In [1]:
# Function to generate data sets
import numpy as np
from scipy.linalg import block_diag

def dataset(N_dim=2, N_points=10000, cor=0.0, offset=0., type="full"):
    """Generate multivariate normal data"""
    if type == "block":
        # Split correlations in two independent blocks
        N1 = int(np.floor(N_dim/2))
        N2 = int(np.ceil(N_dim/2))
        cov = block_diag(
            np.full((N1,N1), cor),
            np.full((N1,N2), cor)
        )
    elif type == "linear":
        # Linearly decreasing correlation to neighbours
        cov = np.zeros((N_dim,N_dim))
        for i, c in enumerate(np.linspace(cor, -cor/2, N_dim-1)):
            cov += np.diag([c]*(N_dim-(i+1)), i+1)
        cov += cov.T
    elif type == "exp":
        # Exponentially decreasing correlation to neighbours
        cov = np.zeros((N_dim,N_dim))
        cors = cor ** (np.arange(N_dim-1) + 1)
        for i, c in enumerate(cors):
            cov += np.diag([c]*(N_dim-(i+1)), i+1)
        cov += cov.T
    elif type == "full":
        # Full identical correlation
        cov = np.full((N_dim,N_dim), cor)
    np.fill_diagonal(cov, 1)
    
    rng = np.random.default_rng()
    return rng.multivariate_normal(mean=np.zeros(N_dim), cov=cov, size=N_points) + offset

In [2]:
# Default data sets

N_DIM = 10
N_POINTS = 1000000
def default_sets(N_dim=N_DIM, N_points=N_POINTS, type="full"):
    sets = {
        "Uncorr.": (N_dim, N_points, 0.0,  0.0),
        "Corr.50": (N_dim, N_points, 0.5,  0.0),
        "Corr.90": (N_dim, N_points, 0.9,  0.0),
        "Corr.99": (N_dim, N_points, 0.99, 0.0),
    }
    keys = list(sets.keys())
    for k in keys:
        sets[k] = dataset(*sets[k], type=type)
    return sets

In [5]:
#print(default_sets(type="exp"))

MATERIAL SHOWN:
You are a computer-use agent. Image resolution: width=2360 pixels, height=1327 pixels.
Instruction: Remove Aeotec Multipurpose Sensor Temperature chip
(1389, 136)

==

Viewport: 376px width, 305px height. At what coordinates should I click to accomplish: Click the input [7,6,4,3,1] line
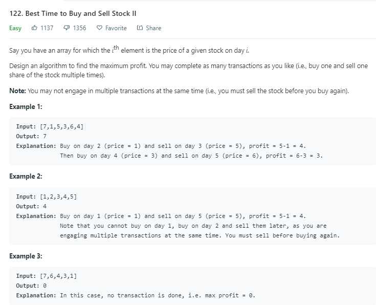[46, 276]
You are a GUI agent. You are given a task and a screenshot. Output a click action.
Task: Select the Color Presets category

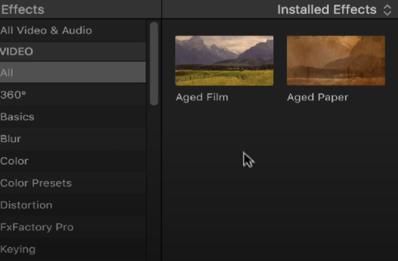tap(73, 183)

REQUIRED TASKS:
A. In the dataset-generation code, what default value does the dataset function set for N_points?
B. From the dataset-generation code, extract the passage from "cors = cor **" to "rng = np.random.default_rng()".

RESULTS OF THE TASKS:
A. 10000

B.
cors = cor ** (np.arange(N_dim-1) + 1)
        for i, c in enumerate(cors):
            cov += np.diag([c]*(N_dim-(i+1)), i+1)
        cov += cov.T
    elif type == "full":
        # Full identical correlation
        cov = np.full((N_dim,N_dim), cor)
    np.fill_diagonal(cov, 1)
    
    rng = np.random.default_rng()